**EXERCISE PROMPT**: Print the data below exactly, but only the lines from the one containing "The image size is (1102, 623)." down to the one containing "Go to กล่องจดหมาย", inclusive.

**INPUT**:
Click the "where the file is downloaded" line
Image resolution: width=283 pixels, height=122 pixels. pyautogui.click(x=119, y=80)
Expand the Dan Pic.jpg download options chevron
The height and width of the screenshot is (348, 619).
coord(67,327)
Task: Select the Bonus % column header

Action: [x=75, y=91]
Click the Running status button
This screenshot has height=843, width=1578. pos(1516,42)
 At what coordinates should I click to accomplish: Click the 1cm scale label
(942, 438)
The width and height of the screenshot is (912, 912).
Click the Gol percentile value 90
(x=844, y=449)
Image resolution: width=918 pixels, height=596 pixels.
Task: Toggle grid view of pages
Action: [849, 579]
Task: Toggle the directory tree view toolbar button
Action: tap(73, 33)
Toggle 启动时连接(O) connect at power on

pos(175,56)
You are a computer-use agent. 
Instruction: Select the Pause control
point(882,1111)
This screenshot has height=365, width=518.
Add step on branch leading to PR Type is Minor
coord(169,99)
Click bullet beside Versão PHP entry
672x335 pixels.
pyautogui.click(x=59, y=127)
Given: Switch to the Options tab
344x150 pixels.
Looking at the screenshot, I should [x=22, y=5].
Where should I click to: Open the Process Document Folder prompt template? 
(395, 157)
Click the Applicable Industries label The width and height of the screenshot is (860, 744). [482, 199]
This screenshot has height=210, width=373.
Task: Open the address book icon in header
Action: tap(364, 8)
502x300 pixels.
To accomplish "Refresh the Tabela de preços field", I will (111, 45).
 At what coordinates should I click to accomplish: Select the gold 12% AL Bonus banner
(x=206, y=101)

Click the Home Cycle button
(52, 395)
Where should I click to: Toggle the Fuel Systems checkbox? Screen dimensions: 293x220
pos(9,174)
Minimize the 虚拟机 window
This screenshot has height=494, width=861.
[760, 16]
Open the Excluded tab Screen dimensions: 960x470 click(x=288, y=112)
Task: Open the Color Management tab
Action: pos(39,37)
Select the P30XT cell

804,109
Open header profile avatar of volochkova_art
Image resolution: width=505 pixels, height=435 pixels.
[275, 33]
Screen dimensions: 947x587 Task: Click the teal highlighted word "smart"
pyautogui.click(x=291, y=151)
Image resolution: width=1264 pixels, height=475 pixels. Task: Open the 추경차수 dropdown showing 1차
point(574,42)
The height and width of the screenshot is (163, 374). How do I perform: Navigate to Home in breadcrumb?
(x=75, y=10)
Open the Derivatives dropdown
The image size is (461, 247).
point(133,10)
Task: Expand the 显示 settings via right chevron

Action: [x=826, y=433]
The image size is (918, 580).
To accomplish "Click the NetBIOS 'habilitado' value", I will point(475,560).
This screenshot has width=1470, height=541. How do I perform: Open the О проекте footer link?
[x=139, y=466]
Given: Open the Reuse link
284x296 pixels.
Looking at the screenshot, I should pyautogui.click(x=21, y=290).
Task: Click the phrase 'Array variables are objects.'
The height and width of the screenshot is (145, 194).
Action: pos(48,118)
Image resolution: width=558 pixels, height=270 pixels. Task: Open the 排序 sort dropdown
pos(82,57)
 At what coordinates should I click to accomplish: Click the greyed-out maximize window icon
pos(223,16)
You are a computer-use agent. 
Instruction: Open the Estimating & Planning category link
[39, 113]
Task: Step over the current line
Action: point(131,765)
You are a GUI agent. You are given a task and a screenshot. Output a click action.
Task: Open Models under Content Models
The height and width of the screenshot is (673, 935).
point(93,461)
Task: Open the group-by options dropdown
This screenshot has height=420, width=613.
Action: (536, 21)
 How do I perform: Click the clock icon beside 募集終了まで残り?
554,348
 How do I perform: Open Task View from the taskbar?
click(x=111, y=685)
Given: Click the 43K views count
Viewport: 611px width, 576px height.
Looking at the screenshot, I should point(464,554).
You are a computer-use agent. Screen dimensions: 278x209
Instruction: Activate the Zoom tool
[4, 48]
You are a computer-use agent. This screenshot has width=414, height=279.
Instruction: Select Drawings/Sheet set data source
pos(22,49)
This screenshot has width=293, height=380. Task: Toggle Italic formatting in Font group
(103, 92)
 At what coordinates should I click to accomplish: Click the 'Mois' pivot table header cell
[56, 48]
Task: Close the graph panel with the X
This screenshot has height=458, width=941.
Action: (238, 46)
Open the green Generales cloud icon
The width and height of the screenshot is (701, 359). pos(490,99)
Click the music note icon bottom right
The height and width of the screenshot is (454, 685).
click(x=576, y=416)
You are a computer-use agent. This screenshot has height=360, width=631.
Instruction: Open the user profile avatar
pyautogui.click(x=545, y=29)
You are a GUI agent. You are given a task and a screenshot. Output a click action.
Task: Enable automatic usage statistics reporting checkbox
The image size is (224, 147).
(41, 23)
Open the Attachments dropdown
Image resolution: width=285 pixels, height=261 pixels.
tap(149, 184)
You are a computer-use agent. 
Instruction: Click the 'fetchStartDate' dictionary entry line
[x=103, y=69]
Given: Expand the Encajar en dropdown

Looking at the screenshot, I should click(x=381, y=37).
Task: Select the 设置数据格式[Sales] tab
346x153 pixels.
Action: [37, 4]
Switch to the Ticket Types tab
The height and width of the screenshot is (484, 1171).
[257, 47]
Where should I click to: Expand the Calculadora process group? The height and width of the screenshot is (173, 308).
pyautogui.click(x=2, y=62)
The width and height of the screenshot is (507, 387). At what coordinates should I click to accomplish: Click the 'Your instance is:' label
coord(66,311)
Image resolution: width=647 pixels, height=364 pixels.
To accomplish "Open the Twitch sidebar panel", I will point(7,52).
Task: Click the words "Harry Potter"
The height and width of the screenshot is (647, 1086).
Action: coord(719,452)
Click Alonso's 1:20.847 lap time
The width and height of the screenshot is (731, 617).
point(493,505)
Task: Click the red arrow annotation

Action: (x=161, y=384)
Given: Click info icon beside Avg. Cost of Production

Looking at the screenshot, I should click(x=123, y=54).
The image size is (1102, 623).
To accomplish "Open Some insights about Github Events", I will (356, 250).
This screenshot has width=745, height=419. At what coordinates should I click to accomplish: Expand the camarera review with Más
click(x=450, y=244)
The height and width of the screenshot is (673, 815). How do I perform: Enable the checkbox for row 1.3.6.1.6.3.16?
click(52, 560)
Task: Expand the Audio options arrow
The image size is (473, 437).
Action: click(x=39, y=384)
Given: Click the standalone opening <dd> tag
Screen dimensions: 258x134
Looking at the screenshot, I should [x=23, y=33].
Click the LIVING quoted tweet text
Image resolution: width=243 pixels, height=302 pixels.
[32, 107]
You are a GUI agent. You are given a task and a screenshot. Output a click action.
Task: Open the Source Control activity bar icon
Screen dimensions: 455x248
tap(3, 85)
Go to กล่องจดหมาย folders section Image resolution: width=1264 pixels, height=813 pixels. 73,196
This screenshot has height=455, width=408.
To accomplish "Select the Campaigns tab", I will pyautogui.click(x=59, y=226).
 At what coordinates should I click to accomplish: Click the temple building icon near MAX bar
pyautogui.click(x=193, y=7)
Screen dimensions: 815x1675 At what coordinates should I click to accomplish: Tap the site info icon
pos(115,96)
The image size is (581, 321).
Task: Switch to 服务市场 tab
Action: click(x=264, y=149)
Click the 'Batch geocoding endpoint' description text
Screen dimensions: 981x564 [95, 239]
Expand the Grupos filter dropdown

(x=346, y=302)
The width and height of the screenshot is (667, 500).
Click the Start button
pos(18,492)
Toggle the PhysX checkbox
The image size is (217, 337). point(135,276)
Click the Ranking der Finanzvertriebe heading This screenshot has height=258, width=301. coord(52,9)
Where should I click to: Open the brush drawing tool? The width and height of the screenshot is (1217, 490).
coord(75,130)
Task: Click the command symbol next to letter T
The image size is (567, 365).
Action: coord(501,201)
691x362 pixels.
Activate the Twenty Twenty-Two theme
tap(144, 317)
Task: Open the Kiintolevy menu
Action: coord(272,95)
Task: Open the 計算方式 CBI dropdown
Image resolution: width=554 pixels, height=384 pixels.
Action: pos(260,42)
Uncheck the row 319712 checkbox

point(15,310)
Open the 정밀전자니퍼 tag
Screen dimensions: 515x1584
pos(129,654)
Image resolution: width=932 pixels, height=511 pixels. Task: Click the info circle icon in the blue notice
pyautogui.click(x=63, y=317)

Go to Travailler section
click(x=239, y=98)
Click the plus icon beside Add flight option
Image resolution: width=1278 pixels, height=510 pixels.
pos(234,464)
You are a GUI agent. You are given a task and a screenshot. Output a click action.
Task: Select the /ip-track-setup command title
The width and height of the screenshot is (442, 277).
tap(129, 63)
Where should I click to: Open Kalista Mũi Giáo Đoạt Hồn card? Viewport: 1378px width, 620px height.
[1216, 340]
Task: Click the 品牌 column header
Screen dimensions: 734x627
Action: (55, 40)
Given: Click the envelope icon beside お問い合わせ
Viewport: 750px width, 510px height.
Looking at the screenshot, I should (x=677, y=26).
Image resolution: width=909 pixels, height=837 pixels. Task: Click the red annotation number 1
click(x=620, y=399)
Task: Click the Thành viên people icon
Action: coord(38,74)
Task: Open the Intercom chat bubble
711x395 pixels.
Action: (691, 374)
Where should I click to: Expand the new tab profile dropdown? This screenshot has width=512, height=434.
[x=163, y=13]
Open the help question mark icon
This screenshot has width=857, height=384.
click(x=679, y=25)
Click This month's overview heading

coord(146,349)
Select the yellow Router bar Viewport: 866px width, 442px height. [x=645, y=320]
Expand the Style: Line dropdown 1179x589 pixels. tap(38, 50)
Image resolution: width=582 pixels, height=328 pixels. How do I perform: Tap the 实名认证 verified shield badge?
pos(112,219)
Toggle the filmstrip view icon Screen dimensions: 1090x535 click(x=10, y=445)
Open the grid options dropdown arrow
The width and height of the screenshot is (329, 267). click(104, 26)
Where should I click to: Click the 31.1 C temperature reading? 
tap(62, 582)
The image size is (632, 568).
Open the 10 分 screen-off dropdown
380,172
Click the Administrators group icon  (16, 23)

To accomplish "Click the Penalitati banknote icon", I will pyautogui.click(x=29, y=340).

**SOLUTION FOR THIS PROBLEM**:
The image size is (1102, 623).
To accomplish "Open Some insights about Github Events", I will (356, 250).
This screenshot has width=745, height=419. At what coordinates should I click to accomplish: Expand the camarera review with Más
click(x=450, y=244)
The height and width of the screenshot is (673, 815). How do I perform: Enable the checkbox for row 1.3.6.1.6.3.16?
click(52, 560)
Task: Expand the Audio options arrow
The image size is (473, 437).
Action: click(x=39, y=384)
Given: Click the standalone opening <dd> tag
Screen dimensions: 258x134
Looking at the screenshot, I should [x=23, y=33].
Click the LIVING quoted tweet text
Image resolution: width=243 pixels, height=302 pixels.
[32, 107]
You are a GUI agent. You are given a task and a screenshot. Output a click action.
Task: Open the Source Control activity bar icon
Screen dimensions: 455x248
tap(3, 85)
Go to กล่องจดหมาย folders section Image resolution: width=1264 pixels, height=813 pixels. 73,196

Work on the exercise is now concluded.